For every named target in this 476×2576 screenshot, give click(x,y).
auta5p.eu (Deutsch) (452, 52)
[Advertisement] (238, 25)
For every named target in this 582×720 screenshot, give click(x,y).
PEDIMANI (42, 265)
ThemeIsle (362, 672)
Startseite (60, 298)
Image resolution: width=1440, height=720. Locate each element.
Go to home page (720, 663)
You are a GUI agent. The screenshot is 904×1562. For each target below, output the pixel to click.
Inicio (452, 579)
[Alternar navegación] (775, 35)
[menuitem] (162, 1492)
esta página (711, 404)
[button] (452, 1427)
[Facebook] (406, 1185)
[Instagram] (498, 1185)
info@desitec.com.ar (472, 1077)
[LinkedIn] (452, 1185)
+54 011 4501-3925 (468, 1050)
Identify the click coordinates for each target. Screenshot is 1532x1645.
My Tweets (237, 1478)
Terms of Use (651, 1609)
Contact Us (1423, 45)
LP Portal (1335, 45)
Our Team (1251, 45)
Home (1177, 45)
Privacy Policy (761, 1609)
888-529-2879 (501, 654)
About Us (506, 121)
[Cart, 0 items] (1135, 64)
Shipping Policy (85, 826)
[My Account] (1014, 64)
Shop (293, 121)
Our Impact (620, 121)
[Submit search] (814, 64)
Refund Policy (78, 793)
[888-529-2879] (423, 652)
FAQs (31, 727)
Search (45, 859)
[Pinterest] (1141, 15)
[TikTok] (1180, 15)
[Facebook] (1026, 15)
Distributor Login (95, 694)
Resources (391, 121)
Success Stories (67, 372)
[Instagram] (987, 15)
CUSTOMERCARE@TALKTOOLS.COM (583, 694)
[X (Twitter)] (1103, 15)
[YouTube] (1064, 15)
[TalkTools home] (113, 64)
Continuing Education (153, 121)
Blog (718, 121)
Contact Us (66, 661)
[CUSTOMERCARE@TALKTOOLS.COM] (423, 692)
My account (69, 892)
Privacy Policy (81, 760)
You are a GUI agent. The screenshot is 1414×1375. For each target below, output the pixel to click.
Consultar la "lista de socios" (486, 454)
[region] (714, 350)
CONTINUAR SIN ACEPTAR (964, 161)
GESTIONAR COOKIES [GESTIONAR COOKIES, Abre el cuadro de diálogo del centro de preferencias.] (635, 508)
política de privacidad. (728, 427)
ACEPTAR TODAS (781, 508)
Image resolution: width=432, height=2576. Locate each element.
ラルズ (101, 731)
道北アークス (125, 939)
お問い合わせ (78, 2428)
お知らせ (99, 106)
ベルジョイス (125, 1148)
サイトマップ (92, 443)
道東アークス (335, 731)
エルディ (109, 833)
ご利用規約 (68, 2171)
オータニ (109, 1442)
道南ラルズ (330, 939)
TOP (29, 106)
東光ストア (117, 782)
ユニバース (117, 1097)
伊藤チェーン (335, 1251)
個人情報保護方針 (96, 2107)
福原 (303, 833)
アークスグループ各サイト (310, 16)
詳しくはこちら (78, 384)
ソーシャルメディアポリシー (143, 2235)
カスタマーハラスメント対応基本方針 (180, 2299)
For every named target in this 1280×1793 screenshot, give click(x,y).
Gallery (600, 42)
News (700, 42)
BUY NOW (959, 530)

#### GIVEN REQUEST:
Return the material word for word, from its first line through the line containing "esta página (711, 404)", including both.

#### TASK OUTPUT:
For every named target in this 476×2576 screenshot, give click(x,y).
auta5p.eu (Deutsch) (452, 52)
[Advertisement] (238, 25)
For every named target in this 582×720 screenshot, give click(x,y).
PEDIMANI (42, 265)
ThemeIsle (362, 672)
Startseite (60, 298)
Image resolution: width=1440, height=720. Locate each element.
Go to home page (720, 663)
You are a GUI agent. The screenshot is 904×1562. For each target below, output the pixel to click.
Inicio (452, 579)
[Alternar navegación] (775, 35)
[menuitem] (162, 1492)
esta página (711, 404)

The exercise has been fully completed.